Shooting Near Mall

Officials gather near a mall parking area where two officers on the US Marshals' task force where allegedly shot in Baltimore, according to officials, Tuesday, July 13, 2021, in Baltimore, Md. 

(The Center Square) – The Maryland Coalition for Justice and Police Accountability is still pushing for more progress on five critical issues it is advocating for within the state, a public policy advocate said, as new police accountability reforms take effect.

The coalition is backed by more than 90 organizations across the state.

“While we do believe that this is progress in the right direction, there's still going to be a lot of work to be done to truly ensure that officers will be held accountable for misconduct,” Yanet Amanuel, public policy advocate with the American Civil Liberties Union (ACLU) of Maryland, a member organization, told The Center Square.

The coalition sought to get the Law Enforcement Officers Bill of Rights, first enacted in 1974, repealed. That legislation gave officers special due process rights in administrative hearings, she said. It let them have at least a five-day waiting period before giving a statement after an incident. The bill also said an officer’s guilt could only be determined through an internal trial board hearing held by other officers.

The legislation also allowed officers to get records expunged after three years. By prohibiting investigations performed by non-sworn officers from leading to discipline, it made it tough for communities to establish civilian oversight boards, Amanuel said.

“For a lot of reasons, this bill was a priority for us to repeal,” she said.

HB 670 did repeal the Law Enforcement Officers Bill of Rights and did remove provisions like the five-day waiting period for questioning officers, expungement of disciplinary records and restrictions against non-sworn officers investigating incidents, she said.

The bill replaced those provisions with a new disciplinary process that requires civilian participation in the internal discipline process. The administrative charging committees must have a civilian majority. Committees will review investigations to decide on charges or to make disciplinary recommendations. Each Maryland county must establish a police accountability board.

HB 670 doesn’t go into effect until July 2022. Amanuel said jurisdictions such as Baltimore County negotiated collective bargaining agreements that include the old provisions. That could delay implementation of the new disciplinary rules and procedures even later than July 2022 until the collective bargaining agreements expire.

Anton’s Law, named after 19-year-old Anton Black, who died in police custody in 2018, revised the Maryland Public Information Act to allow public disclosure of police misconduct records, she said. This was critical because complainants could not find out how their complaint was investigated.

“They could only find out the disposition if the officer was found guilty,” Amanuel said.

No information was released on witnesses who were questioned or how thorough the investigation had been.

Anton's Law removed the classification of police misconduct records as personnel files, which gave them mandatory denial of inspection of the records. Unless there's an ongoing investigation or other privacy concerns, the records should be released, she said.
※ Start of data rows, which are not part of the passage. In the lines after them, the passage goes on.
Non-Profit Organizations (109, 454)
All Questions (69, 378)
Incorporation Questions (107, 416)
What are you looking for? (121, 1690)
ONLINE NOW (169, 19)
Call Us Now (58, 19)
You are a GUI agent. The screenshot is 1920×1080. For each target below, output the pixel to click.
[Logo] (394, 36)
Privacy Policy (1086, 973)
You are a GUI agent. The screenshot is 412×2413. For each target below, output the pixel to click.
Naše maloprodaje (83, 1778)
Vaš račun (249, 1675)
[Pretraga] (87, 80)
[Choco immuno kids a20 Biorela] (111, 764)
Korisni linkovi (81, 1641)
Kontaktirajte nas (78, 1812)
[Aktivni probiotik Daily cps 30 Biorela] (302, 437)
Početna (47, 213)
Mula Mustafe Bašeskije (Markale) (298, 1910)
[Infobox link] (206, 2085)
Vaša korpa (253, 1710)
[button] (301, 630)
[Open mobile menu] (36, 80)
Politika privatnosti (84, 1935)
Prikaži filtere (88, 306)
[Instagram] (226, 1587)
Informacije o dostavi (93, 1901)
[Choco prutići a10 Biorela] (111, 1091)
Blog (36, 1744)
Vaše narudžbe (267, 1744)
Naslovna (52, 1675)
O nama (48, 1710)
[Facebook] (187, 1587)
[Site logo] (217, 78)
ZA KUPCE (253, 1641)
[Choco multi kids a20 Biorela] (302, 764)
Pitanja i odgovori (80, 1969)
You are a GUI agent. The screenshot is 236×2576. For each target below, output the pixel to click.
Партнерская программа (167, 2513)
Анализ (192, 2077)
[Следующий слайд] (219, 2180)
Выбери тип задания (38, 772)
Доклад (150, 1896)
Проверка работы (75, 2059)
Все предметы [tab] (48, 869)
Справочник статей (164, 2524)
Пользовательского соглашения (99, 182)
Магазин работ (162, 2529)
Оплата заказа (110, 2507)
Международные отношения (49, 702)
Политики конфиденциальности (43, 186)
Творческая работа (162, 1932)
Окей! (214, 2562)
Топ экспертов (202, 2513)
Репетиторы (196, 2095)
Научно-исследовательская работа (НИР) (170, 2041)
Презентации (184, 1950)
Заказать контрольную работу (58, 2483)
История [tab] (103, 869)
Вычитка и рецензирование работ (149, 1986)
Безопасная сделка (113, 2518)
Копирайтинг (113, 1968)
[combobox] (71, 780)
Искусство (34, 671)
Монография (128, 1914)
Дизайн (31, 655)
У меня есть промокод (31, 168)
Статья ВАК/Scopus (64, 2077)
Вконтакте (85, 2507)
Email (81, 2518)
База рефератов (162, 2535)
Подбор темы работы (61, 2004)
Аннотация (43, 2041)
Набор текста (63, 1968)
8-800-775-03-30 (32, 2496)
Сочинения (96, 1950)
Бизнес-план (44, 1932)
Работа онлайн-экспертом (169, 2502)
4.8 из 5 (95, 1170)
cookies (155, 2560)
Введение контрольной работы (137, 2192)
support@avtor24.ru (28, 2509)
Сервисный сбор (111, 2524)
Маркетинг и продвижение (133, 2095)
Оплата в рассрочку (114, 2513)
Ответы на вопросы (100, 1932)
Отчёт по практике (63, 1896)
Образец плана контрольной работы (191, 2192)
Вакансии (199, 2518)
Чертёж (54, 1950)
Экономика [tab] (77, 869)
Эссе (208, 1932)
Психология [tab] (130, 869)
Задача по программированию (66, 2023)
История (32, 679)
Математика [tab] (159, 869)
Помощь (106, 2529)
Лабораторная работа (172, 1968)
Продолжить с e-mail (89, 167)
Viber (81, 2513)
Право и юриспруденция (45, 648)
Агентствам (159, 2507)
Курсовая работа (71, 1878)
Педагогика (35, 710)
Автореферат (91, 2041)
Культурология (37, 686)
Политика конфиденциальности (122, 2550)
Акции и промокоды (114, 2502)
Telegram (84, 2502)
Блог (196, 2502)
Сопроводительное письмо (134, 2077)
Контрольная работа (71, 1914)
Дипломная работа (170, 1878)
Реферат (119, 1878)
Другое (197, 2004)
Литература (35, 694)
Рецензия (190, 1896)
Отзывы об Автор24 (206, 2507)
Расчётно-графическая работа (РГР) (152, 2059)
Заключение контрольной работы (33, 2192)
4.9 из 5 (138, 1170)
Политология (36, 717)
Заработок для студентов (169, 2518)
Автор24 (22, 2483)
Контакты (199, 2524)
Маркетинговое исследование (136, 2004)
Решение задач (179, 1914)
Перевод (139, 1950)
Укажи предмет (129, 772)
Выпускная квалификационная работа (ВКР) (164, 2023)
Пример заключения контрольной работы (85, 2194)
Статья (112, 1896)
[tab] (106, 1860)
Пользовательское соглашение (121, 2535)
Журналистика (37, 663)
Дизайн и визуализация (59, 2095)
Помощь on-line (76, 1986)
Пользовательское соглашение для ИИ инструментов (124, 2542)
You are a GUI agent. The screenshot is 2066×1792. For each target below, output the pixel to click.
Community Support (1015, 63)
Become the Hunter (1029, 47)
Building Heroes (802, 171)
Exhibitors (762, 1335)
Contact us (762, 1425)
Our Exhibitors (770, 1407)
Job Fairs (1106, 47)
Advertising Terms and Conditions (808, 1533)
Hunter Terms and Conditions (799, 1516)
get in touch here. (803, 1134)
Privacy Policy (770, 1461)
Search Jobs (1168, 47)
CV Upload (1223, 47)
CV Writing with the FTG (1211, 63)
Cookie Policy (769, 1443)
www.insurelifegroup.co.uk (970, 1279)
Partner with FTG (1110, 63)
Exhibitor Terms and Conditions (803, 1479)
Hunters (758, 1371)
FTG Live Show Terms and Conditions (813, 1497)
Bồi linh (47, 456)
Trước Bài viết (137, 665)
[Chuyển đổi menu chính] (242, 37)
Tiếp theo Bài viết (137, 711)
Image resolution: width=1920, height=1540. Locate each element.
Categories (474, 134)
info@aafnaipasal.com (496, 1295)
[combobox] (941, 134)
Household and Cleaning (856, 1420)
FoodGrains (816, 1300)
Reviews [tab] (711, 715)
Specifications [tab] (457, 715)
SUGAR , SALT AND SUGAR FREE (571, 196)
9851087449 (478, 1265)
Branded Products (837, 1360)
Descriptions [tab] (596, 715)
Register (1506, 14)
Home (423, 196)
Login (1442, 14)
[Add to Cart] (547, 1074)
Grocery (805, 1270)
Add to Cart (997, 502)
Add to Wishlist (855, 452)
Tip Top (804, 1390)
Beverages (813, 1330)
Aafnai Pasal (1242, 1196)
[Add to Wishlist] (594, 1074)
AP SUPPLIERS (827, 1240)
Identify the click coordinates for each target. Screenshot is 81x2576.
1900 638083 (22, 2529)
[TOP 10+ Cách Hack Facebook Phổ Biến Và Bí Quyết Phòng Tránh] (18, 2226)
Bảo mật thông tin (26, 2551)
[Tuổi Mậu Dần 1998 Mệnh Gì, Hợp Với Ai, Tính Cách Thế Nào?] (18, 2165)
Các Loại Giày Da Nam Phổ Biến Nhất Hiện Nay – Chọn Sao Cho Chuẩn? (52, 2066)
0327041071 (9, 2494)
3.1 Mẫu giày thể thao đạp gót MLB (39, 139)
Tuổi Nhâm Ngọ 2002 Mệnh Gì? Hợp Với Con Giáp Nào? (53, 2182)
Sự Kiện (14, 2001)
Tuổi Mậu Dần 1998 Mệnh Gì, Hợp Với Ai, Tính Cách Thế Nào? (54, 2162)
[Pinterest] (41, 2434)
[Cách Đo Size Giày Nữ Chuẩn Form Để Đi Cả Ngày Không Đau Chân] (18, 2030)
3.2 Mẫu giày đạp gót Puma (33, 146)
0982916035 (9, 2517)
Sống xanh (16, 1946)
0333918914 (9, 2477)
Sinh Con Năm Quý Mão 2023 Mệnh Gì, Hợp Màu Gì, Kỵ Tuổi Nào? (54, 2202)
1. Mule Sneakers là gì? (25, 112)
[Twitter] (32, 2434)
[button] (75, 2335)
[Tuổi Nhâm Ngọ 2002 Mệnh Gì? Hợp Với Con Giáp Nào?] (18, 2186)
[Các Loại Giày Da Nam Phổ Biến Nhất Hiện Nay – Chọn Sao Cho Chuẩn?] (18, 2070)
The law went into effect Oct. 1.

“The public also just had no information around how many officers within their departments ... were having complaints filed against them or how those complaints were handled, which really was a hindrance and continues to be a hindrance to establishing that trust between the community and the police,” she said.

Another bill establishes a statewide use-of-force policy.

“Maryland is one of nine states up until this last session that did not have a statewide use-of-force policy,” Amanuel said.

Other legislation removes police officers from schools and returns local control back to the city of Baltimore.

“We believe that black and brown communities deserve to feel safe, and that is currently not the case. We've had hundreds of killings here in Maryland at the hands of police,” she said.

Police officers cannot get the community’s help with investigations when no trust exists between them, she said.

“I want to be specific to say establish trust, because we're not talking about rebuilding trust, because that trust never existed. And that's because this history of police violence is deeply entrenched into this country's history,” Amanuel said.

As in the case of Williams Green, who died while handcuffed with his hands behind his back in a police cruiser, incidents with police officers can cost taxpayers in addition to the loss of life. A $20 million settlement over Green’s death came because it was clear an officer was in the wrong, she said.

“But this also could have 100% been prevented if there was a mechanism for uncovering who these problematic officers are before it leads to someone losing their life,” Amanuel said.